Next, an important step of data preprocessing for machine learning algorithms is normalization.
Here we use the [StandardScaler](https://scikit-learn.org/stable/modules/generated/sklearn.preprocessing.StandardScaler.html) class in Python that provides functions to normalize the data. In the following cell, normalize the ECG data by using the `StandardScaler().fit(ecg_mat)` and `scaler.transform(ecg_mat)`.

In [None]:
# Normalize data along feature axis (2 lines of code)
scaler = None
ecg_mat_norm = None

In [None]:
# Split data
train_fraction = 0.8

# Vector to select only test data from original signal
x_axis = np.arange(r_peaks[int(np.floor(len(r_peaks)*train_fraction))-1],r_peaks[-1], 1)

ecg_mat_train, ecg_mat_test, original_len_train, original_len_test = train_test_split(ecg_mat_norm, original_len, train_size=train_fraction, shuffle = False)

## 1 - Principal component analysis (PCA)

The goal of PCA is to find a new basis to project the data in the dataset $X \in \mathbb{R}^{n \times m}$. The new basis is obtained as a linear combination of the vectors in the original basis, and the dataset after applying PCA is obtained as $Y=XP$ with $P \in \mathbb{R}^{m \times m}$ and $Y \in \mathbb{R}^{n \times m}$.

After performing PCA, we can retain a lower number of dimensions $d < m$ to reduce the dimensionality of the input space, obtaining $\hat{Y}=XW$ with $W \in \mathbb{R}^{m \times d}$.

The objective is to minimize the mean square error between $\hat{X} = \hat{Y}\hat{W}$ and $X$, where $\hat{W} \in \mathbb{R}^{d \times m}$ is the matrix of reverse transformation:

$$\|\hat{X} - X\|^2_2$$


In geometric terms, we want to find $d$ axes along which most of the variance occurs.

### 1a - implement your own dimensionality reduction algorithm based on PCA
The steps are the following:
1. normalize the data (in our case, already done above by StandardScaler)
2. compute the covariance matrix using the [`cov` function](https://numpy.org/doc/stable/reference/generated/numpy.cov.html) of the numpy library: take a look at the `rowvar` argument to properly compute the covariance (in our case the rows of the matrix are the observations and the columns represent the variables/features)
3. perform eigen decomposition using the [`linalg.eigh` function](https://docs.scipy.org/doc/scipy/reference/generated/scipy.linalg.eigh.html#scipy-linalg-eigh) of the scipy library: the function returns the eigenvectors and eigenvalues sorted based on the value of the eigenvalues
5. select the `num_components` strongest eigenvectors to be retained

The steps until here allow creating the model for dimensionality reduction through PCA. The training data is used to make the model learn which are the components of the data and their relevance in the definition of the data.

:::::

Pick up the PCA tutorial after its last sentence and carry it forward. The records that follow play no part in the work here.

Information supplied:
:::::

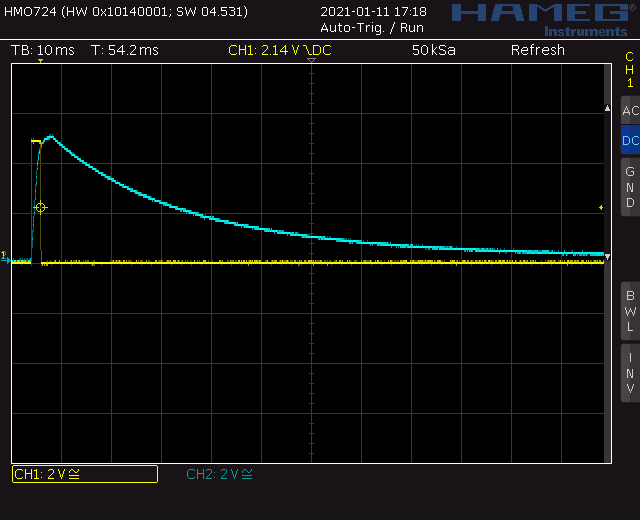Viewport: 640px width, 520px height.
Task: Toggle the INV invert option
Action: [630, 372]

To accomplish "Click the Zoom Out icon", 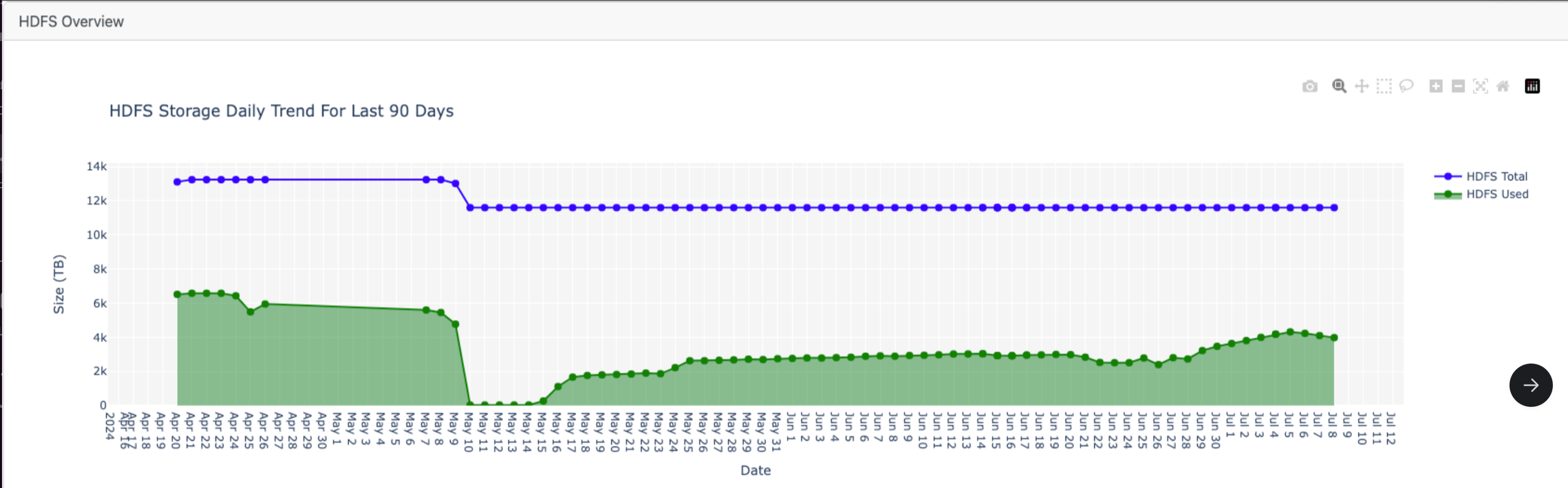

:::::

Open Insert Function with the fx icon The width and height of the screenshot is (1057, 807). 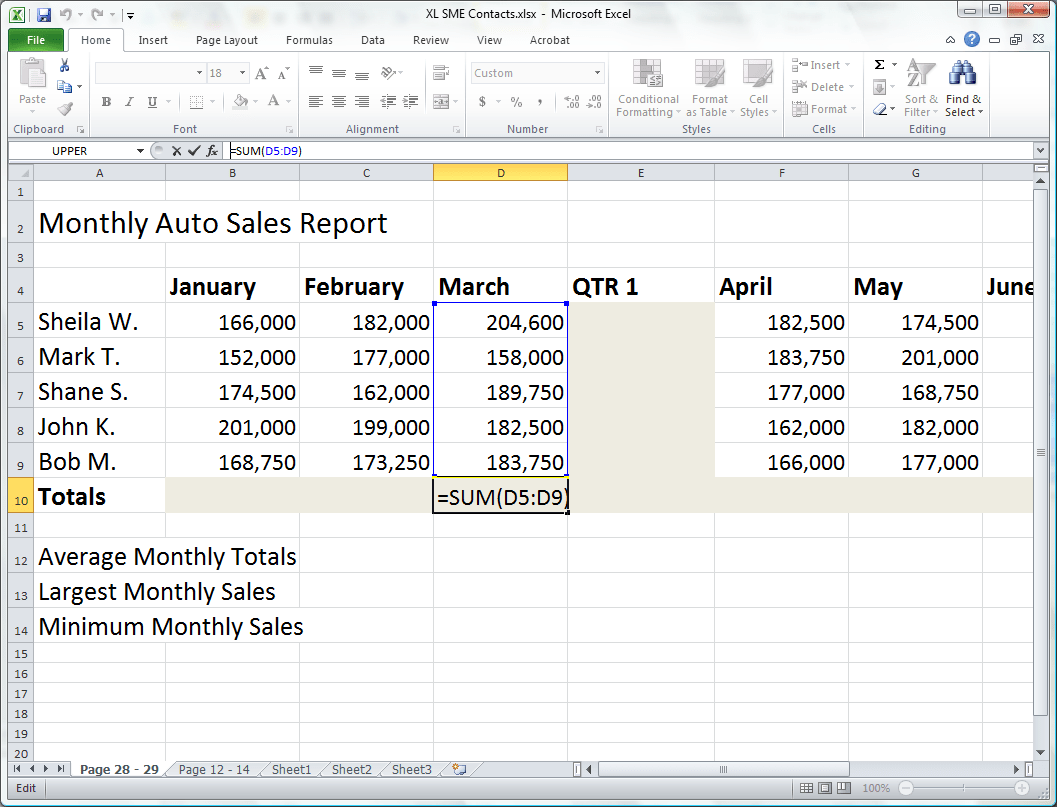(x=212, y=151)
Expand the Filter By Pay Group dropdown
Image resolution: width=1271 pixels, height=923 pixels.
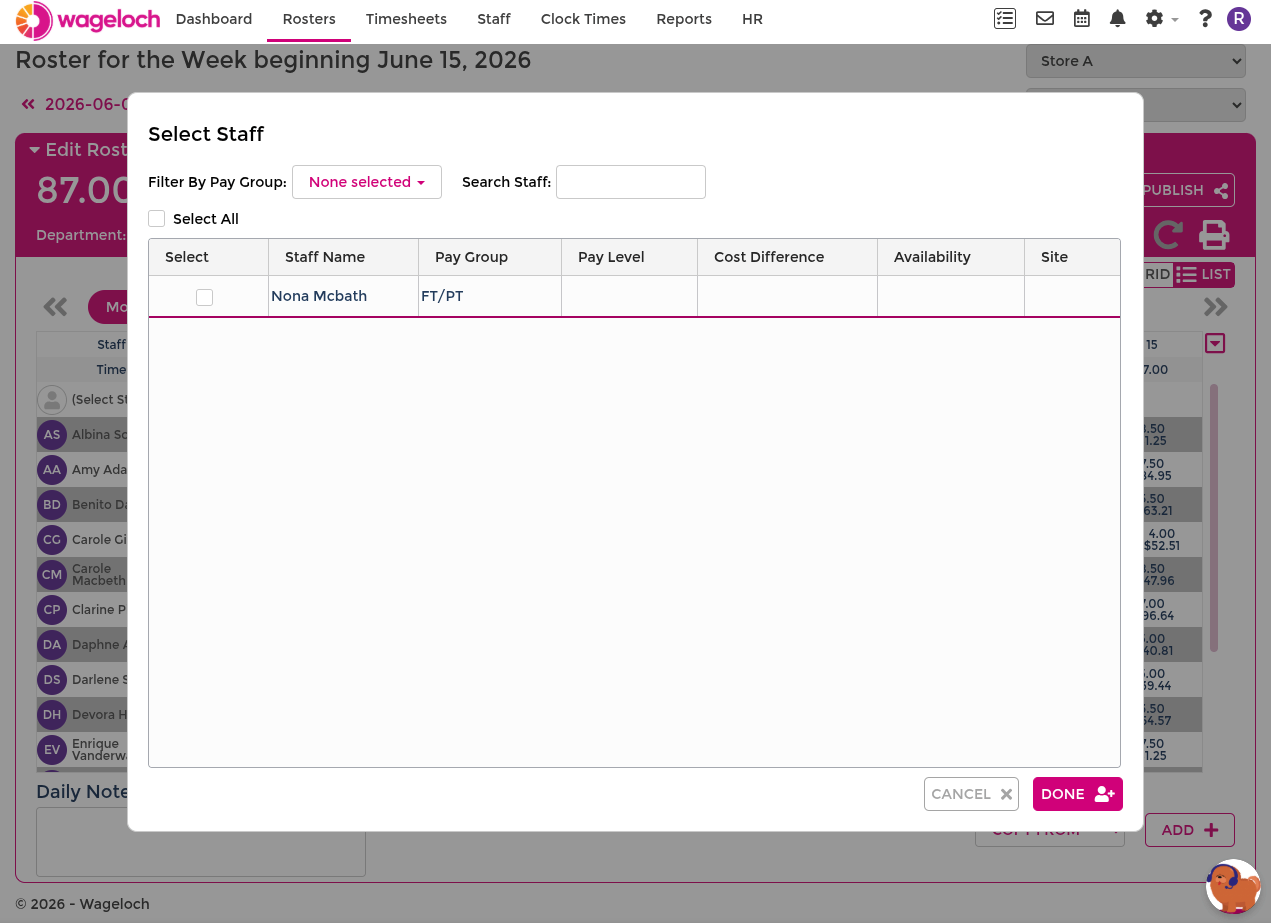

:::::

Answer to the exercise:
Once the model has been trained through steps 2-5, it can be used in real-time to process new data and obtain a compression version of it. The compressed data are built by retaining the strongest components found through PCA. As stated before, this compression step can be helpful when data needs to be transmitted over a communication system and we want to reduce the amount of information to send for different reasons such as latency, battery constraints, or network congestion issues. Therefore, the last step is to
6. apply the transformation to the test data and go back to the original reference system, see the mathematical formulation above

Complete the following function by substituting the 'None' with the correct statements.

In [None]:
def my_PCA(X_train, X_test, num_components, scaler, original_len = None):

    covariance_mat = None

    eigenvalues, eigenvectors = None
    sorted_indeces = np.flip(np.argsort(eigenvalues))
    P = eigenvectors[:, sorted_indeces]
    print(P.shape)
    W = None
    Y_hat = None
    W_hat = None
    X_hat = None

    approx_data = scaler.inverse_transform(X_hat)
    ecg_sig_rec = matrix_to_signal(approx_data, original_len)

    return ecg_sig_rec

In [None]:
# No compression
n_components_nocomp = ecg_mat_train.shape[0]
ecg_sig_nocomp = my_PCA(ecg_mat_train, ecg_mat_test, n_components_nocomp, scaler, original_len_test)

# Compressed signal
n_components_comp1 = 3
ecg_sig_comp1 = my_PCA(ecg_mat_train,ecg_mat_test, n_components_comp1, scaler, original_len_test)

# More compressed signal
n_components_comp2 = 1
ecg_sig_comp2 = my_PCA(ecg_mat_train, ecg_mat_test, n_components_comp2, scaler, original_len_test)

In [None]:
fig2 = plt.figure(constrained_layout=True)
gs = GridSpec(3, 1, figure=fig2)
ax1 = fig2.add_subplot(gs[0, :])
ax2 = fig2.add_subplot(gs[1, :])
ax3 = fig2.add_subplot(gs[2, :])

# No compression
ax1.plot(x_axis, ecg_sig_nocomp, zorder = 1)
ax1.plot(ecg_signal, zorder = 0)
ax1.set_title('NO COMPRESSION: 100% of variance (' + str(n_components_nocomp) + ' components)', fontsize = 14)
ax1.set_xlabel('Samples', fontsize=12)
ax1.set_ylabel('ECG(uV)', fontsize=12)
ax1.grid(axis='y')

# Compressed signal
ax2.plot(x_axis, ecg_sig_comp1, zorder = 1)
ax2.plot(ecg_signal, zorder = 0)
ax2.set_title('COMPRESSION: ' + str(n_components_comp1) + ' components', fontsize = 14)
ax2.set_xlabel('Samples', fontsize=12)
ax2.set_ylabel('ECG(uV)', fontsize=12)
ax2.grid(axis='y')

# More compressed signal
ax3.plot(x_axis, ecg_sig_comp2, zorder = 1)
ax3.plot(ecg_signal, zorder = 0)
ax3.set_title('COMPRESSION: ' + str(n_components_comp2) + ' components', fontsize = 14)
ax3.set_xlabel('Samples', fontsize=12)
ax3.set_ylabel('ECG(uV)', fontsize=12)
ax3.grid(axis='y')

plt.show()

### 1b - use the PCA dimensionality reduction algorithm from Python developers
Use the [sklearn.decomposition.PCA class](https://scikit-learn.org/stable/modules/generated/sklearn.decomposition.PCA.html) from the scikit-learn library. The steps are the following:
1. import the library (already done, see the "Import statements" section above)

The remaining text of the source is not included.